A relationship of client and lawyer arises when:

(1) A person manifests to a lawyer the person's intent that the lawyer provide legal services for the person; and

(2)(a) The lawyer manifests to the person consent to do so, or (b) fails to manifest lack of consent to do so, knowing that the person reasonably relies on the lawyer to provide the services, or (c) a tribunal with power to do so appoints the lawyer to provide the services.

[3] In Hickox By And Through Hickox v. Holleman, 502 So. 2d at 636, we recognized that the analogy is less than complete.

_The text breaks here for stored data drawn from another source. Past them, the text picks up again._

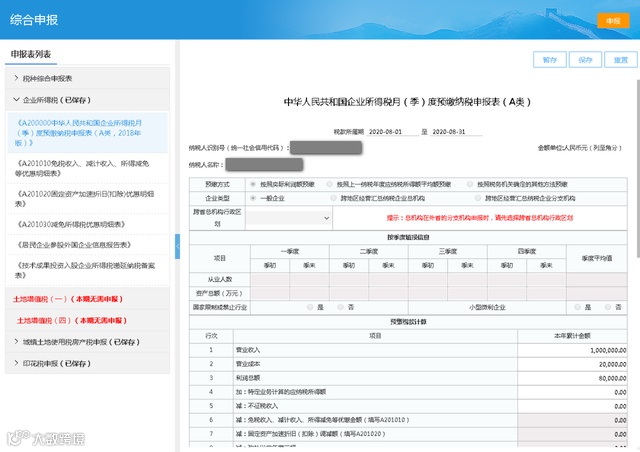640x452 pixels.
Task: Click the 重置 button
Action: coord(621,60)
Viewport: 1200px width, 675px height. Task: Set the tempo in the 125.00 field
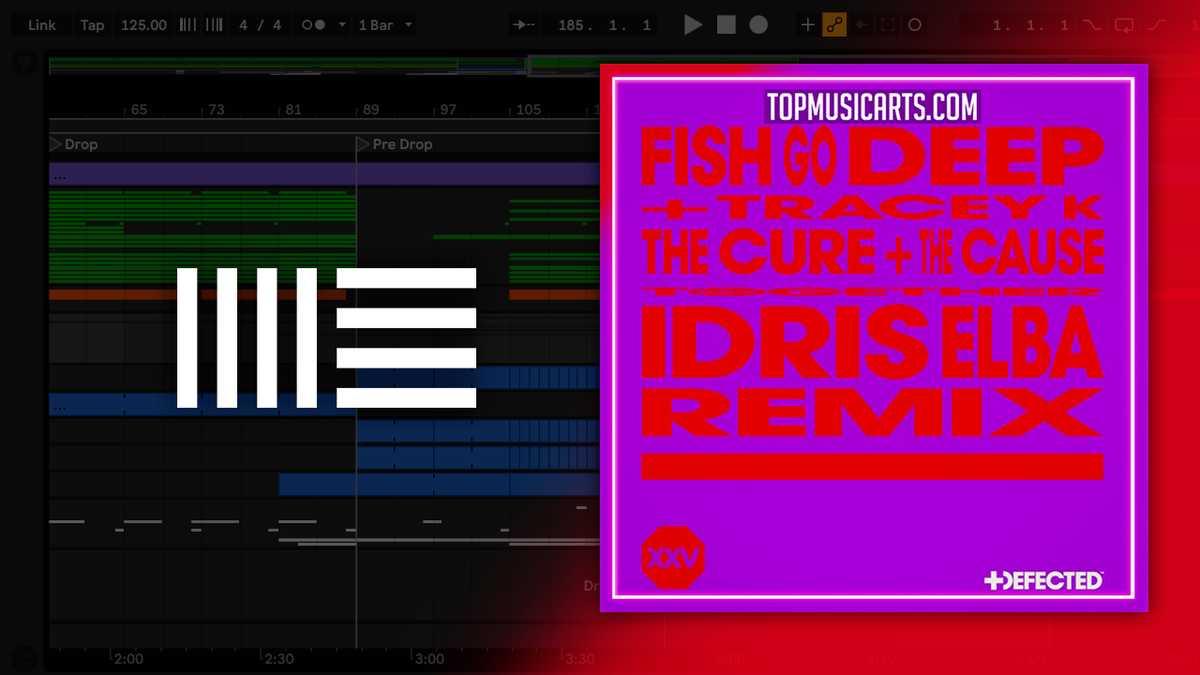tap(143, 24)
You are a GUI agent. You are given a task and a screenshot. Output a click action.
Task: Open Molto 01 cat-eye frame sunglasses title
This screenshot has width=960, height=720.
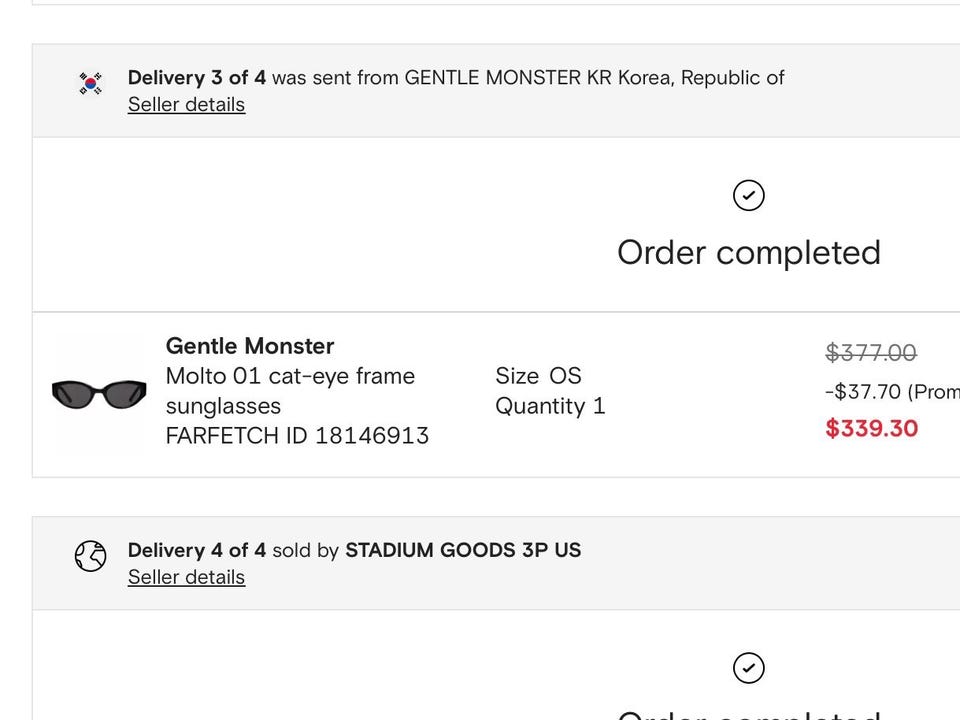pyautogui.click(x=290, y=391)
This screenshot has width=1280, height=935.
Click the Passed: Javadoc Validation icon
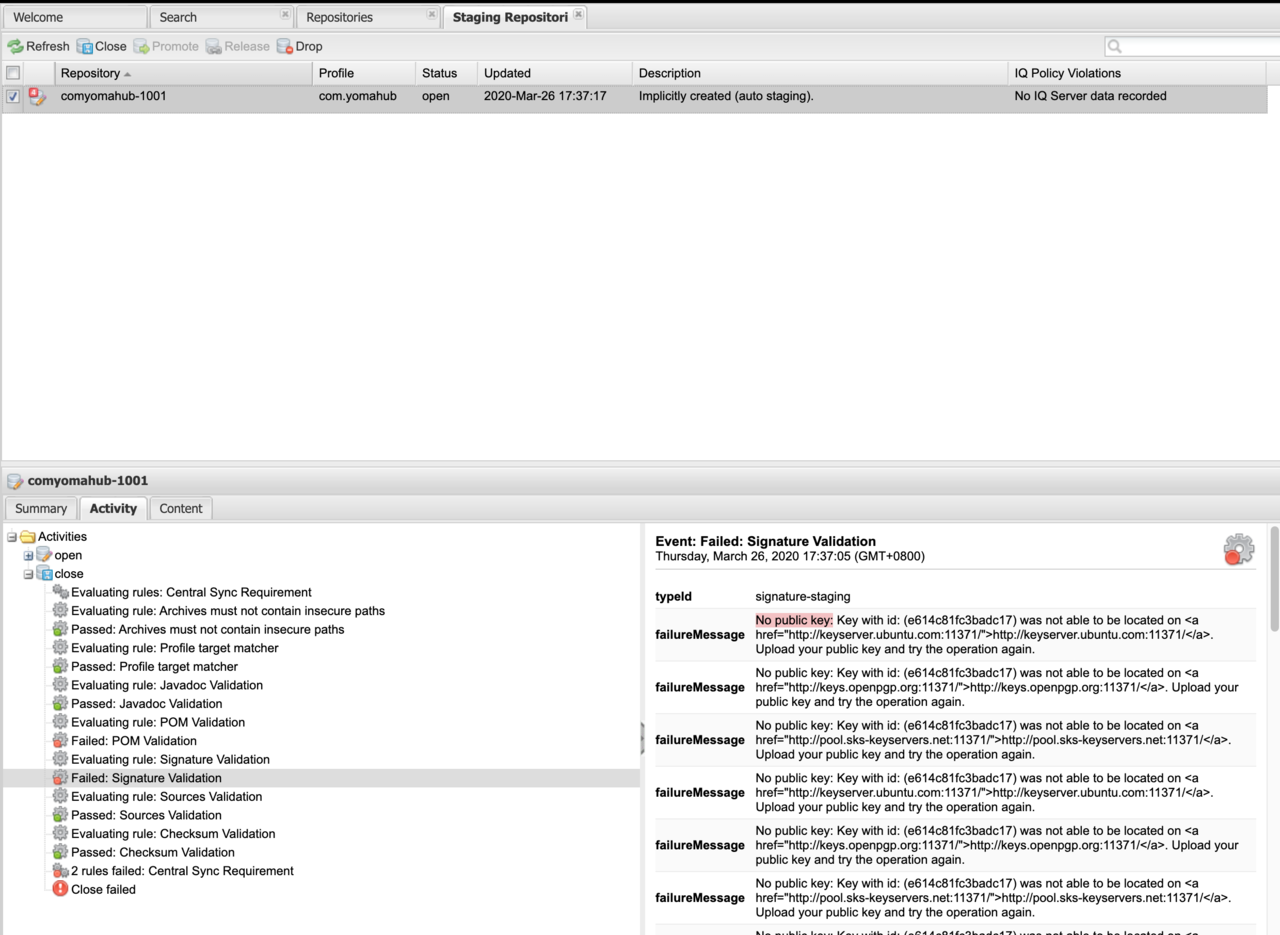[x=60, y=704]
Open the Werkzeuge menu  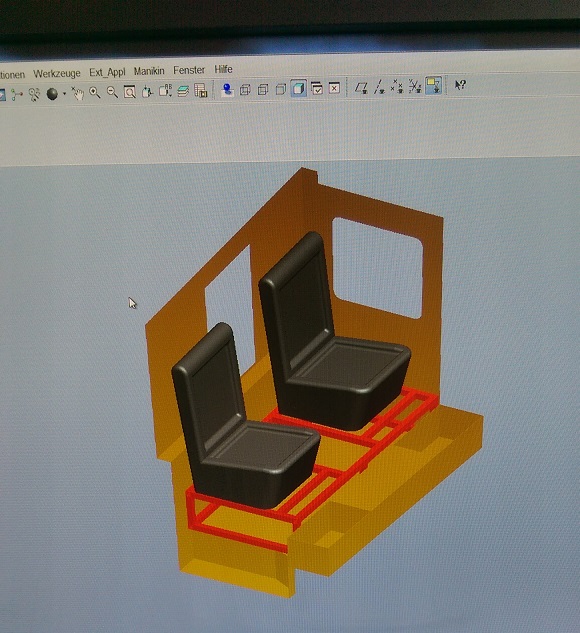click(x=57, y=73)
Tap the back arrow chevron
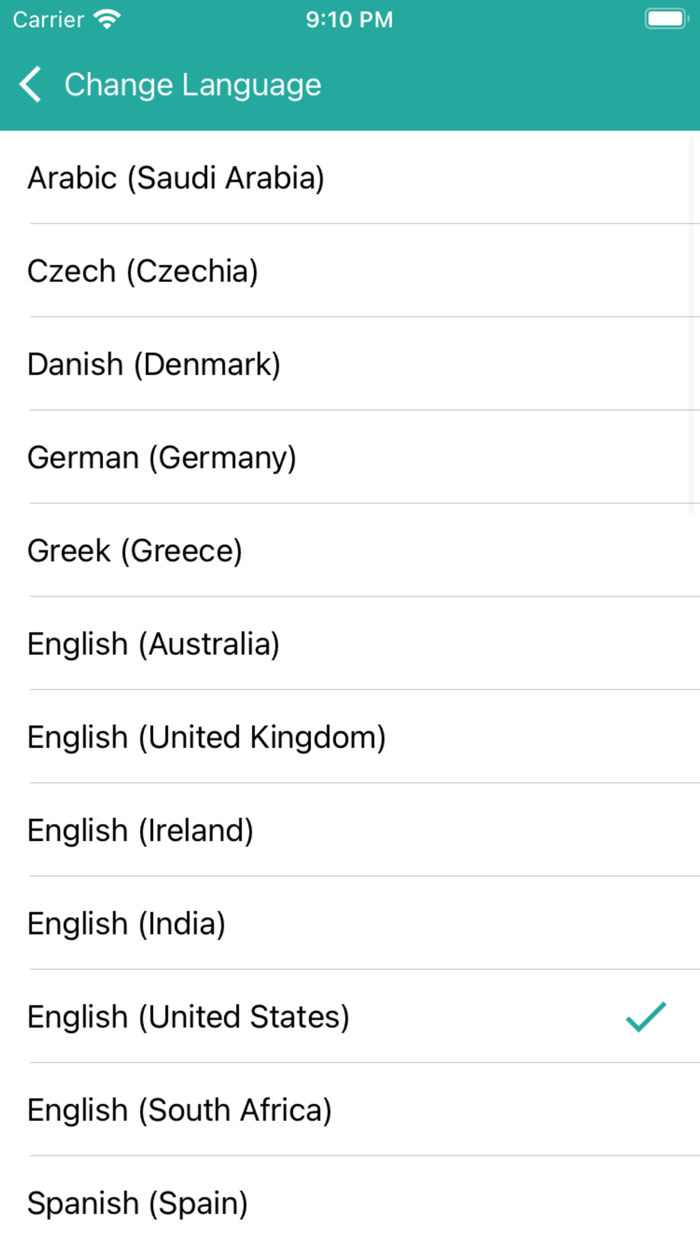 coord(31,85)
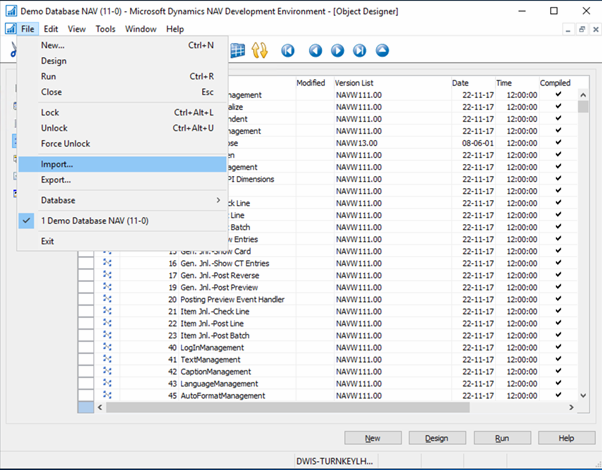Image resolution: width=602 pixels, height=470 pixels.
Task: Click the Next record arrow icon
Action: pyautogui.click(x=337, y=49)
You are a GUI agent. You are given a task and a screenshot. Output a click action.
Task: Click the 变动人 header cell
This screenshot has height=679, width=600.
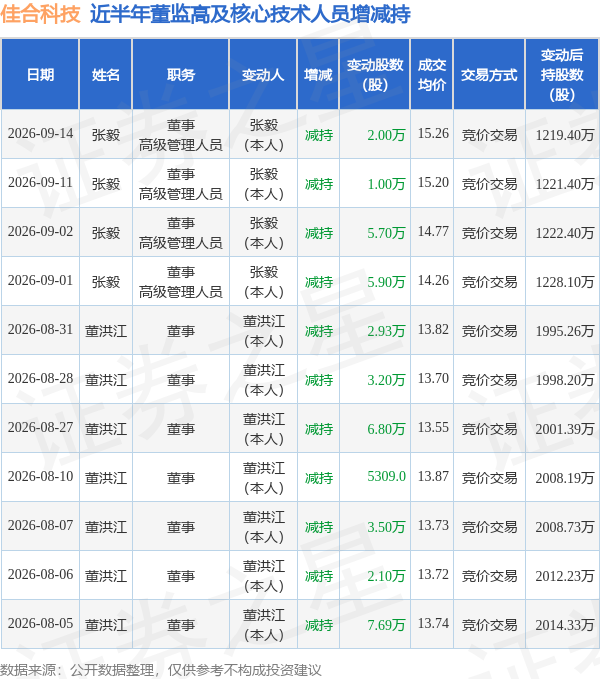[x=263, y=74]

[4] Rule 1.3, Miss.Rules of Prof.Conduct (1987), provides a comparable standard. Our rules regulating professional conduct have evolved from canons to ethical considerations and now to a code quite like unto a criminal code. See Hazard, The Future of Legal Ethics 100 Yale L.J. 1239, 1249-1255 (1991). For the moment it is important that we keep well in mind that, in describing the scope of the Mississippi Rules, we have ordered

Violation of a Rule should not give rise to a cause of action nor should it create any presumption that a legal duty has been breached. The Rules are designed to provide guidance to lawyers and to provide a structure for regulating conduct through disciplinary agencies. They are not designed to be a basis for civil liability. Furthermore, the purpose of the Rules can be subverted when they are invoked by opposing parties as procedural weapons. The fact that a Rule is just basis for a lawyer's self-assessment, or for sanctioning a lawyer under the administration of a disciplinary authority, does not imply that an antagonist in a collateral proceeding or transaction has standing to seek enforcement of the Rule. Accordingly, nothing in the Rules should be deemed to augment any substantive legal duty of lawyers or the extra-disciplinary consequences of violating such a duty.

Miss.Rules of Prof.Conduct (1987), reprinted in Mississippi Rules of Court: State and Federal 530 (1990).

[5] In a comment, the Restatement draftsmen opine: "The lawyer must use those capacities diligently, not letting the matter languish but proceeding to perform the services called for by the client's objectives." ALI, Restatement Of The Law: The Law Governing Lawyers § 28, Comment d (Prelim.Draft No. 6, July 25, 1990).